▶ What you need to do
1) In the comments about the prayer book, what does the comment addressed to Paul say God demands?
2) Summarize the comments about the prayer book in two sentences.
3) Pick up the comments about the prayer book from the point where they stop.

▶ Document
'''

I’m very glad that the book emphasizes steering readers away from the primarily experiential, and I had assumed it would from the endorsements and brief excerpts I had read. I appreciate that the book would appear to be having a significant impact on the prayer life of many people for the good, like my friend, and I hope myself once I read it. I just worry about apparent endorsements of ‘iffy’ people by good people (like yourself), and the effect they can have based on my own experience).
Thanks so much for the interaction, and I pray God uses your book in a powerful way to make us a more prayerful people (and sorry if this is waffly – I’m having to write quickly)…
Angus
7. Renee
June 2, 2009
12:00 PM
Hi Paul,
I have been learning just recently that my whole approach on sharing God with unbelievers is all wrong. I always felt that if I could show people that God was not all that rigid in His demands, not all that demanding in His holiness, that I could more easily entreat them to come see about Him. But God didn’t change with time and God will never change. He is holy, He demands holiness, He is all-inclusive in His salvation and all-exclusive in the means to that salvation.

'''

▶ Dataset extract
'''

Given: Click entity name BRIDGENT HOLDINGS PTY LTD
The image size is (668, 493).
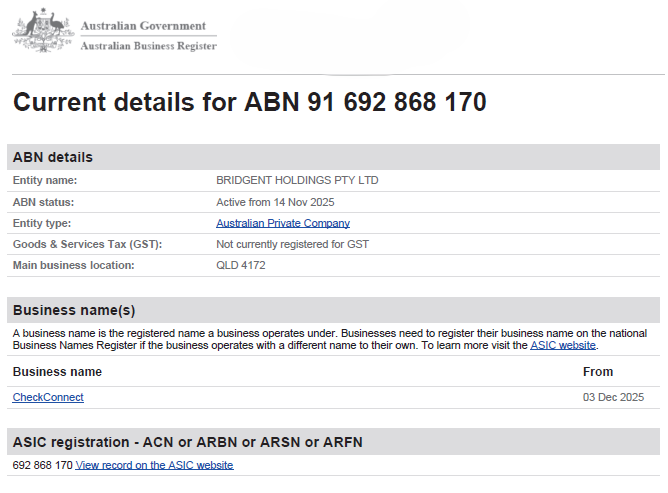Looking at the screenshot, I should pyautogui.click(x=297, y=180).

'''
'''

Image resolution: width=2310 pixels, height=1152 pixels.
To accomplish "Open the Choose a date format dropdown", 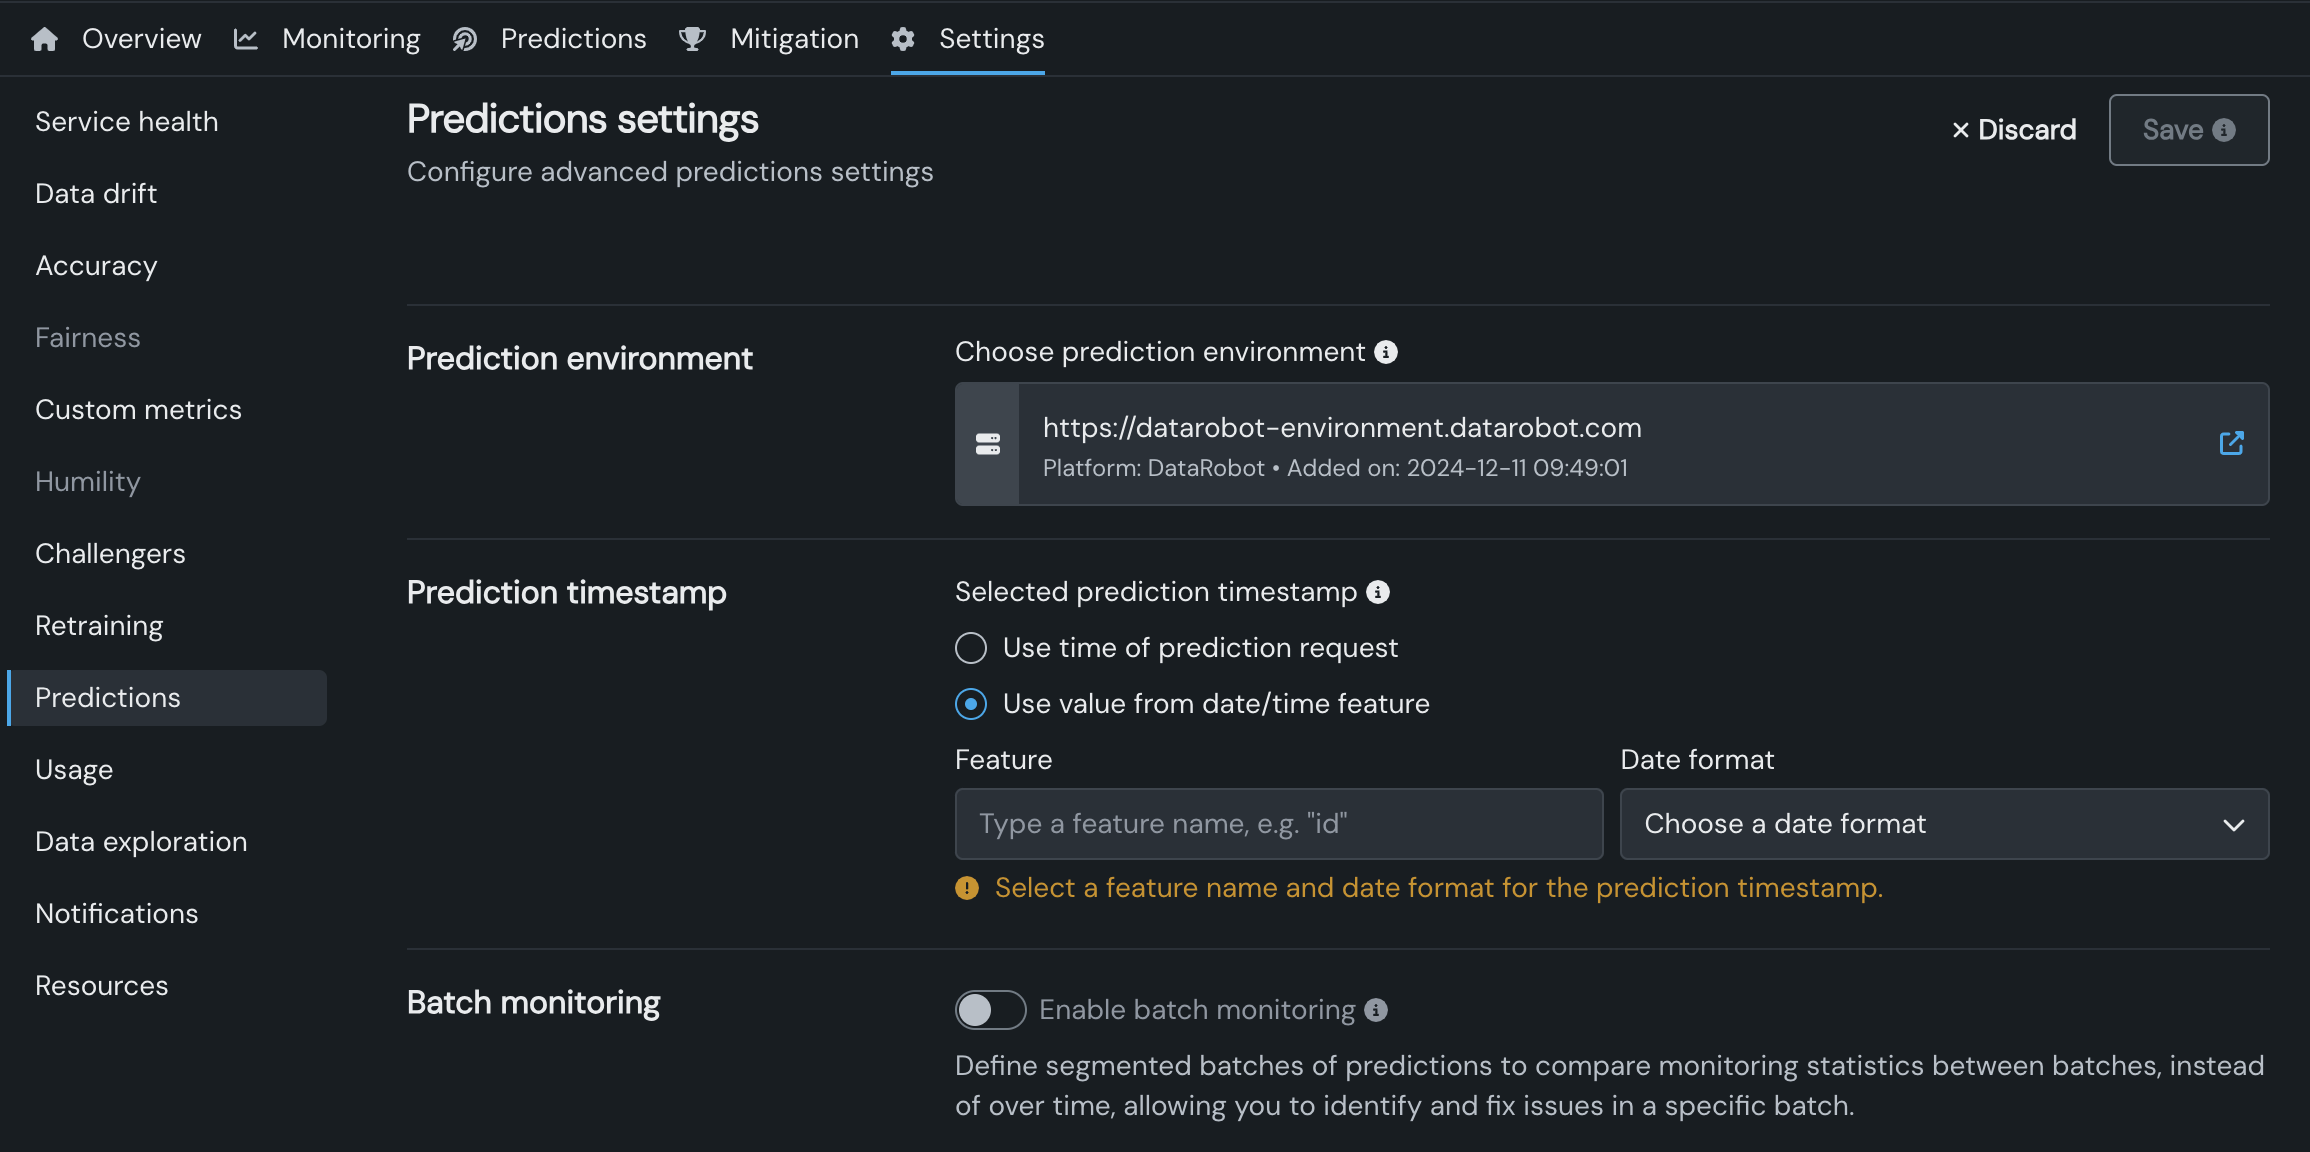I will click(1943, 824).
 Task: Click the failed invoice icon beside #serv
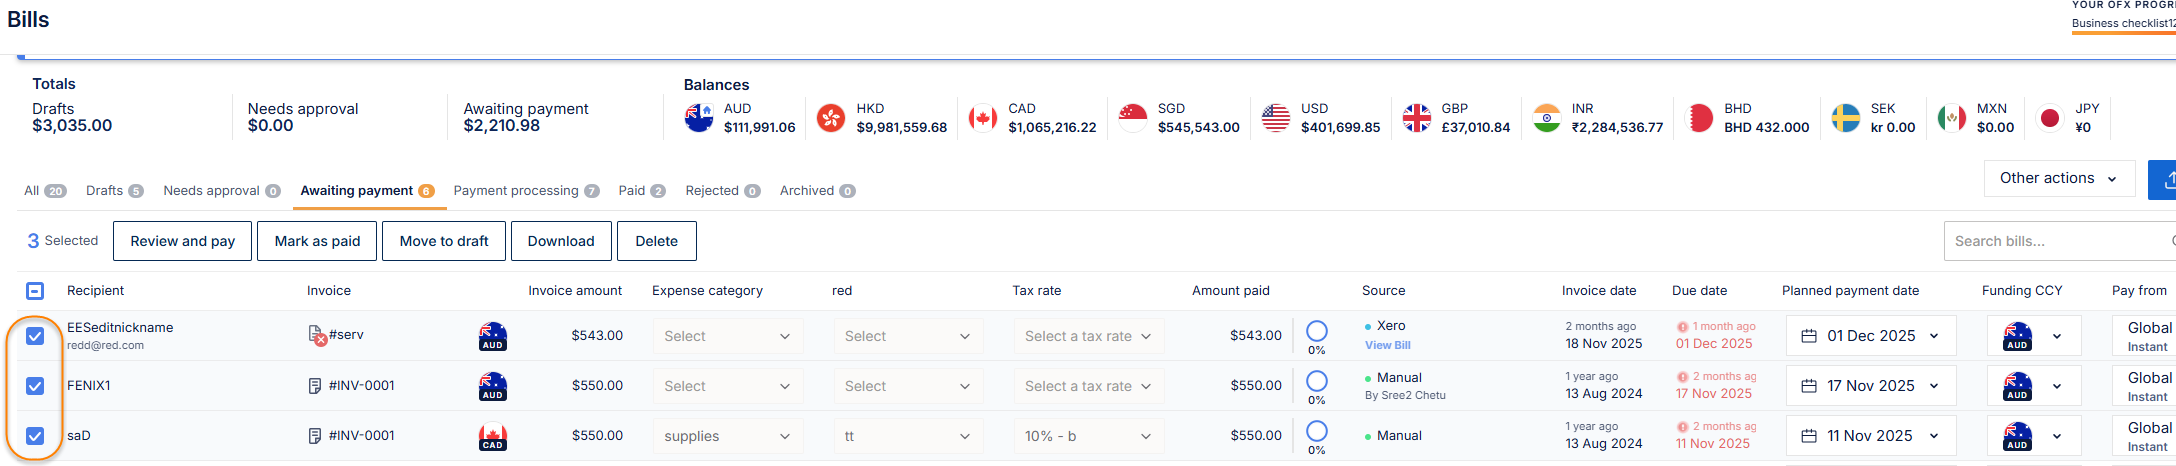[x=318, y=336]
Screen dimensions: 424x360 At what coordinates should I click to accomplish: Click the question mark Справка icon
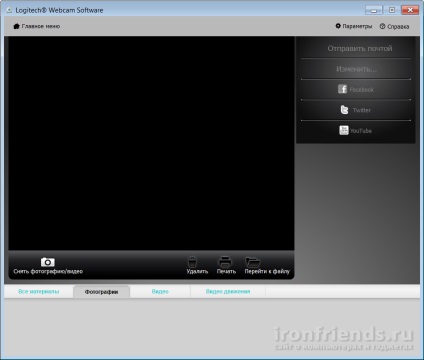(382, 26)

'''

▶ Responses
1) Holiness.

2) Angus is glad the book steers readers away from the primarily experiential, but he worries about the effect of apparent endorsements of "iffy" people by good people, and he prays God uses the book to make people more prayerful. Renee, writing to Paul, says a recent realization has shown that trying to present God as less rigid and less demanding in holiness was the wrong approach to unbelievers, because God never changes and is holy, demands holiness, and is all-inclusive in His salvation but all-exclusive in the means to it.

3)
The point I am trying to make is that, for any author to cite mystics who express a form of “truth” to increase the comfort level for a broader audience, is in fact the wrong approach on sharing God. The gist of the gospel is to save the lost from a life of deceit and ultimately, perdition. Making a broader audience, the saved and the lost, comfortable now by employing quotes from a variety of faiths, may do little to build up the saved and do much to make sure the lost remain lost.
8. David Powlison
June 2, 2009
4:57 PM
I appreciate Tim Challies’ fair-minded review of Paul Miller’s A Praying Life. Along the way Tim rightly notes (and blog commenters, including Paul Miller himself, agree) that the heirs of medieval spirituality lead the unwary into the sloughs of interiority, mysticism, and quietism. By contrast, the Psalms are decidedly extraspective and outloud.
Let me offer another slant on the fact that Miller quotes Thomas Merton as a buttressing authority. Is it OK that Miller quotes Merton and many others – e.g., John of Landsburg, Augustine, Abraham Lincoln, Reinhold Niebuhr, N. T. Wright, C. S. Lewis, the Greek Orthodox Church, Charles Malik, Albert Einstein, etc. – with whom he’d have various points of theological difference? Is it OK that, like Paul in Acts 17, he quotes them “out of context” without offering a critical analysis of the strengths and weakesses of their overall thought-praxis systems? I think Yes.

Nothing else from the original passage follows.